His release was also moving for lawyer Tin Zar Oo, who said he cried and jumped with joy when the judge announced the charges were dropped.
“I was so happy. Thein Zaw looked at me, and I was even at a loss for words when they asked me if I had something to say, ”she said. “I hugged Thein Zaw and we both cried with joy.
His client had been charged with breaking a public order law punishable by up to three years in prison.
He was one of nine media workers arrested during a street protest on February 27 in Yangon, the country’s largest city, and had been held without bail. About 40 journalists have been arrested or charged since the February 1 coup to overthrow the elected government of Aung San Suu Kyi, about half of whom are still behind bars.
Authorities have also arrested thousands of protesters since the takeover as part of an increasingly brutal crackdown. More than 600 protesters were released on Wednesday, a rare gesture of conciliation on the part of the military which seemed to aim to appease the protest movement.
The PA and numerous press freedom organizations have called for the release of Thein Zaw and other members of the detained press.
“The Associated Press is deeply relieved that PA journalist Thein Zaw has been released from prison in Myanmar,” said Ian Phillips, PA vice president for international news. “Our relief is tempered by the fact that additional journalists remain detained there. We urge Myanmar to release all journalists and allow them to report freely and safely on what is happening inside the country. “
Thein Zaw was arrested while photographing police, some armed, charging anti-coup protesters in a street. A video shows that although he got to the side of the street to get out of their way, several policemen rushed over and surrounded him. One put him in a choke while he was handcuffed and then taken away.

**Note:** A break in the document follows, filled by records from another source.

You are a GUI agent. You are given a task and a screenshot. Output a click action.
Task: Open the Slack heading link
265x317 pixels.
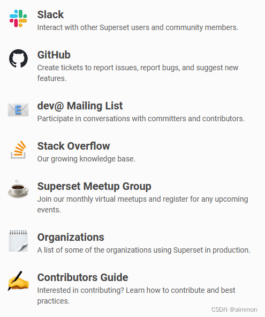click(x=50, y=14)
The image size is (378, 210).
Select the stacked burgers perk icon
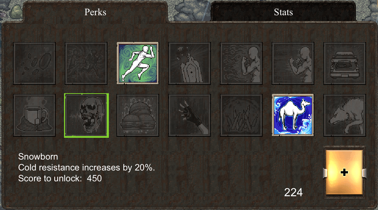click(x=138, y=115)
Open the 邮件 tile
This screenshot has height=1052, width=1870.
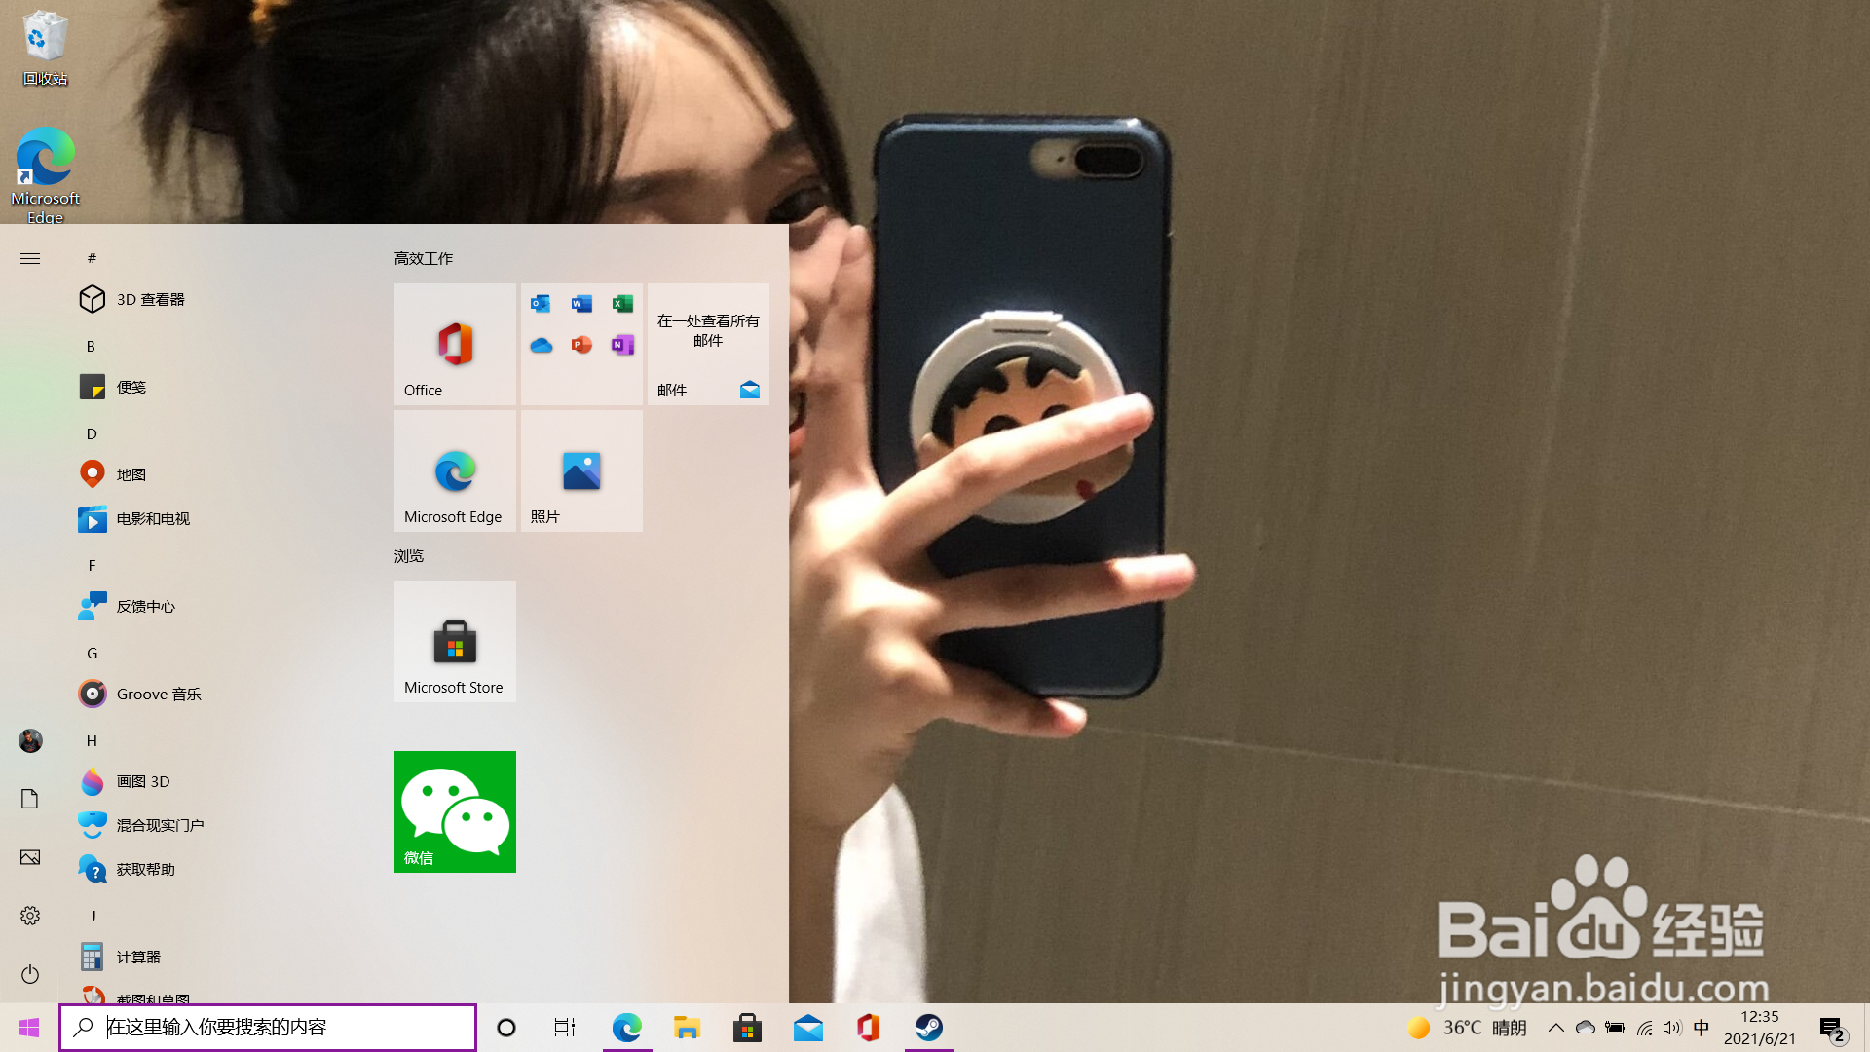708,344
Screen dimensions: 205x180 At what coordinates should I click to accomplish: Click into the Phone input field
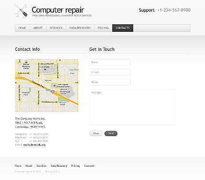(x=110, y=82)
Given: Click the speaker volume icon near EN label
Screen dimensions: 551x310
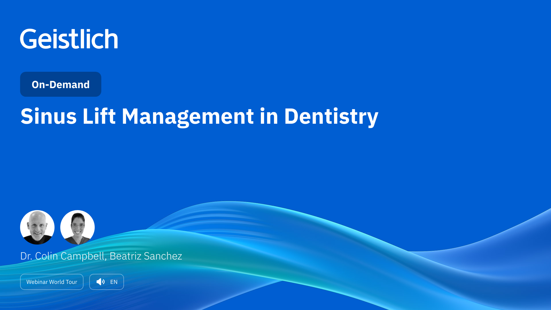Looking at the screenshot, I should [x=100, y=282].
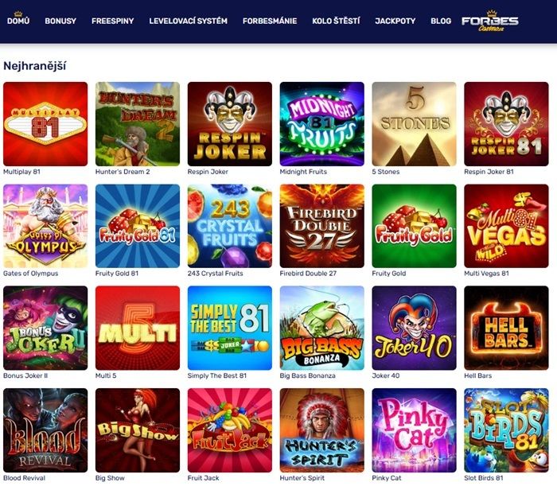Play Gates of Olympus slot

tap(45, 226)
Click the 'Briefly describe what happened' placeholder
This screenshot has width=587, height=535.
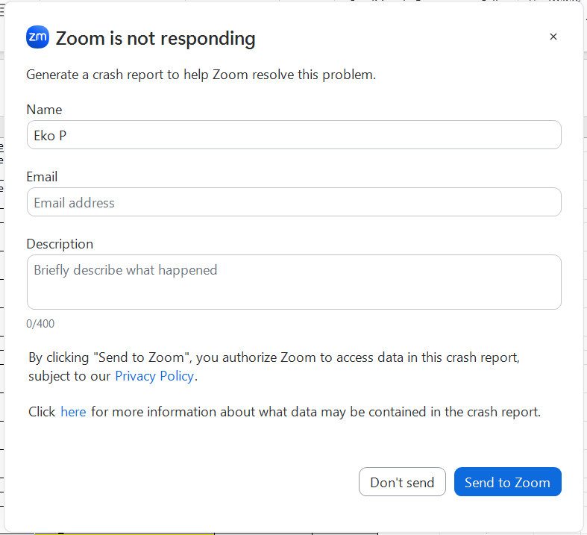coord(125,270)
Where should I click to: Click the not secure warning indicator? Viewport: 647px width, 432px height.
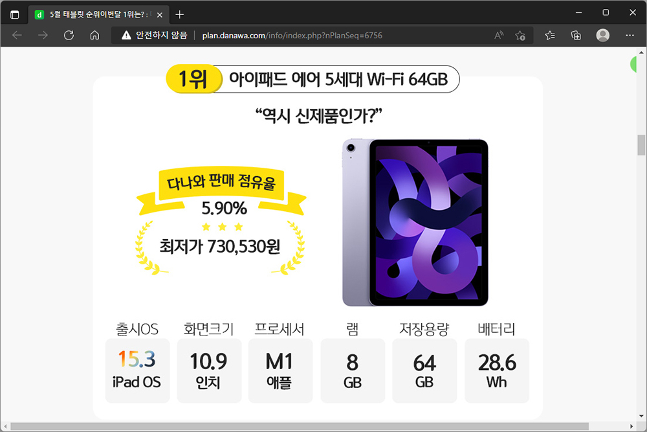[x=155, y=36]
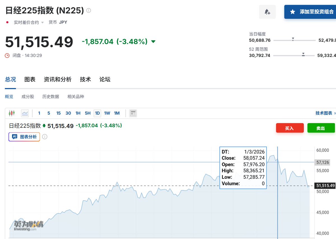Enable the 1W weekly timeframe
This screenshot has width=336, height=239.
[x=107, y=113]

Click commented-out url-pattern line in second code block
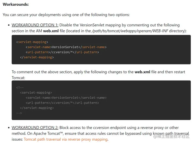click(62, 103)

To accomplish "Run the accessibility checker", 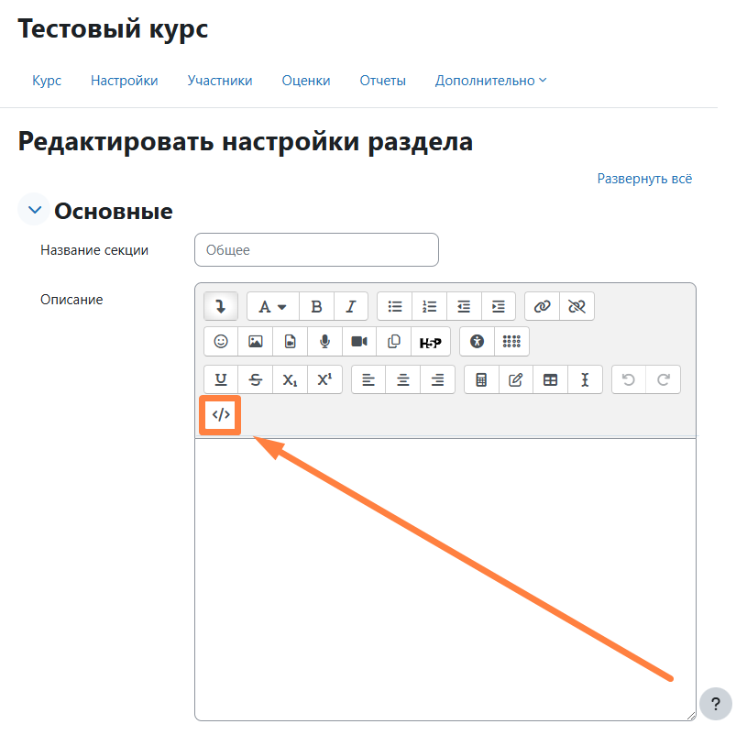I will pos(477,341).
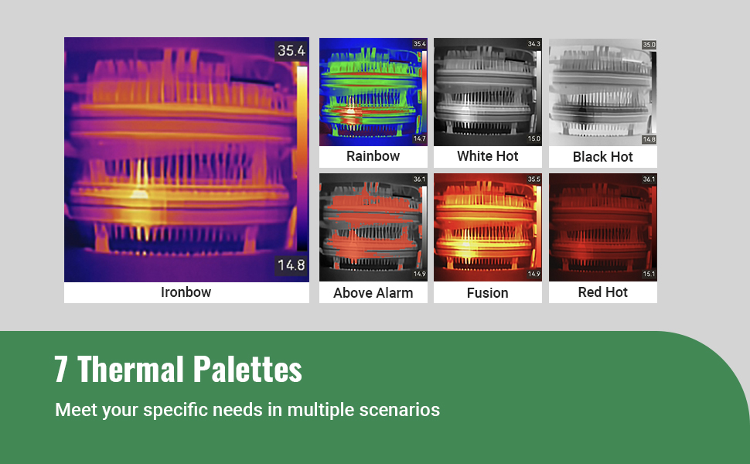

Tin Zar Oo saw his client for the first time since his arrest during a hearing on March 12 in which his pre-trial detention was renewed – and even then, it was via video link.
The Vienna-based International Press Institute welcomed the release, saying he “had been arrested for doing his job as a journalist and should never have been behind bars in the first place.”
“Myanmar must now immediately release all other journalists it detains,” said Scott Griffen, deputy director of the institute. “The military junta must end all forms of harassment and intimidation of the media covering the protests against the coup and end restrictions on publication and dissemination by the country’s media.”